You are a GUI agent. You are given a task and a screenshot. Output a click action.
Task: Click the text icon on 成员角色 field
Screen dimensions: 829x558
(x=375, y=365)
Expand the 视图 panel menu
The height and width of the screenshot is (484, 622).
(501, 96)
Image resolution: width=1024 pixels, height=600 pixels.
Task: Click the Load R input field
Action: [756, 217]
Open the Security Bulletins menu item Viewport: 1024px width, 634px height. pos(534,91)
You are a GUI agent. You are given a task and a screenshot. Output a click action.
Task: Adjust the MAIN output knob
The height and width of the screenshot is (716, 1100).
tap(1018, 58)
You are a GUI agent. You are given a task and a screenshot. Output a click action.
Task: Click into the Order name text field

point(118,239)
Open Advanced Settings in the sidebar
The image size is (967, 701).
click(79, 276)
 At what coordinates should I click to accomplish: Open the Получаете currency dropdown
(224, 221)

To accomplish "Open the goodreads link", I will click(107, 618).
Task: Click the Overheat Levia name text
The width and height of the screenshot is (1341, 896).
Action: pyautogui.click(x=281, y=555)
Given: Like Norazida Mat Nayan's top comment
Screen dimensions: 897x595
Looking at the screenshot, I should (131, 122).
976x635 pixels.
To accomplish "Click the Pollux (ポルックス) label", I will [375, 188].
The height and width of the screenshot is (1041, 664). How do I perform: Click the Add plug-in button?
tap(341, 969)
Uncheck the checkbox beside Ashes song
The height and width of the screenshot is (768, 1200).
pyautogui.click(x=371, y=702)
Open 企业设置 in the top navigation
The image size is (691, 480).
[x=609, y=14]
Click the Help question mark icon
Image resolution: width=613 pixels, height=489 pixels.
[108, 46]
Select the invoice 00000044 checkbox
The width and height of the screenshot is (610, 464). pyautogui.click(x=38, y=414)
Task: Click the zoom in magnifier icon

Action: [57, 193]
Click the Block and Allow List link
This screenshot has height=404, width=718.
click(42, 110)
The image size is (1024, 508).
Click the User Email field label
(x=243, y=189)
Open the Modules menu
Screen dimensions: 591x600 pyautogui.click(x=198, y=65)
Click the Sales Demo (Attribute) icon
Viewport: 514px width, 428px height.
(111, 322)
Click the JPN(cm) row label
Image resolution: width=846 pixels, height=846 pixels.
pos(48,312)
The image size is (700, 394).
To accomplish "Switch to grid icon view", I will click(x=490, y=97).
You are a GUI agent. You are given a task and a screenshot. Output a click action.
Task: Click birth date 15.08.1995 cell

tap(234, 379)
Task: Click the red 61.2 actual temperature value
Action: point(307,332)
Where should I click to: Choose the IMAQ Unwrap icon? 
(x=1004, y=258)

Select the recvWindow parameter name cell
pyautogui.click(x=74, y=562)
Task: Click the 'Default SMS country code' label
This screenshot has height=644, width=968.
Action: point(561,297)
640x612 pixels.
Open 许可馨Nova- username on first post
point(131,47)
────
• **Your goal**
Word for word, return all of the records.

• **Response to the exercise**
You are a GUI agent. You are given a task and a screenshot. Output a click action.
Task: Click the text icon on 成员角色 field
Screen dimensions: 829x558
(x=375, y=365)
Expand the 视图 panel menu
The height and width of the screenshot is (484, 622).
(501, 96)
Image resolution: width=1024 pixels, height=600 pixels.
Task: Click the Load R input field
Action: [756, 217]
Open the Security Bulletins menu item Viewport: 1024px width, 634px height. pos(534,91)
You are a GUI agent. You are given a task and a screenshot. Output a click action.
Task: Adjust the MAIN output knob
The height and width of the screenshot is (716, 1100).
tap(1018, 58)
You are a GUI agent. You are given a task and a screenshot. Output a click action.
Task: Click into the Order name text field

point(118,239)
Open Advanced Settings in the sidebar
The image size is (967, 701).
click(79, 276)
 At what coordinates should I click to accomplish: Open the Получаете currency dropdown
(224, 221)

To accomplish "Open the goodreads link", I will click(107, 618).
Task: Click the Overheat Levia name text
The width and height of the screenshot is (1341, 896).
Action: pyautogui.click(x=281, y=555)
Given: Like Norazida Mat Nayan's top comment
Screen dimensions: 897x595
Looking at the screenshot, I should (131, 122).
976x635 pixels.
To accomplish "Click the Pollux (ポルックス) label", I will [375, 188].
The height and width of the screenshot is (1041, 664). How do I perform: Click the Add plug-in button?
tap(341, 969)
Uncheck the checkbox beside Ashes song
The height and width of the screenshot is (768, 1200).
pyautogui.click(x=371, y=702)
Open 企业设置 in the top navigation
The image size is (691, 480).
[x=609, y=14]
Click the Help question mark icon
Image resolution: width=613 pixels, height=489 pixels.
[108, 46]
Select the invoice 00000044 checkbox
The width and height of the screenshot is (610, 464). pyautogui.click(x=38, y=414)
Task: Click the zoom in magnifier icon

Action: [57, 193]
Click the Block and Allow List link
This screenshot has height=404, width=718.
click(42, 110)
The image size is (1024, 508).
Click the User Email field label
(x=243, y=189)
Open the Modules menu
Screen dimensions: 591x600 pyautogui.click(x=198, y=65)
Click the Sales Demo (Attribute) icon
Viewport: 514px width, 428px height.
(111, 322)
Click the JPN(cm) row label
Image resolution: width=846 pixels, height=846 pixels.
pos(48,312)
The image size is (700, 394).
To accomplish "Switch to grid icon view", I will click(x=490, y=97).
You are a GUI agent. You are given a task and a screenshot. Output a click action.
Task: Click birth date 15.08.1995 cell

tap(234, 379)
Task: Click the red 61.2 actual temperature value
Action: point(307,332)
Where should I click to: Choose the IMAQ Unwrap icon? 
(x=1004, y=258)

Select the recvWindow parameter name cell
pyautogui.click(x=74, y=562)
Task: Click the 'Default SMS country code' label
This screenshot has height=644, width=968.
Action: point(561,297)
640x612 pixels.
Open 许可馨Nova- username on first post
point(131,47)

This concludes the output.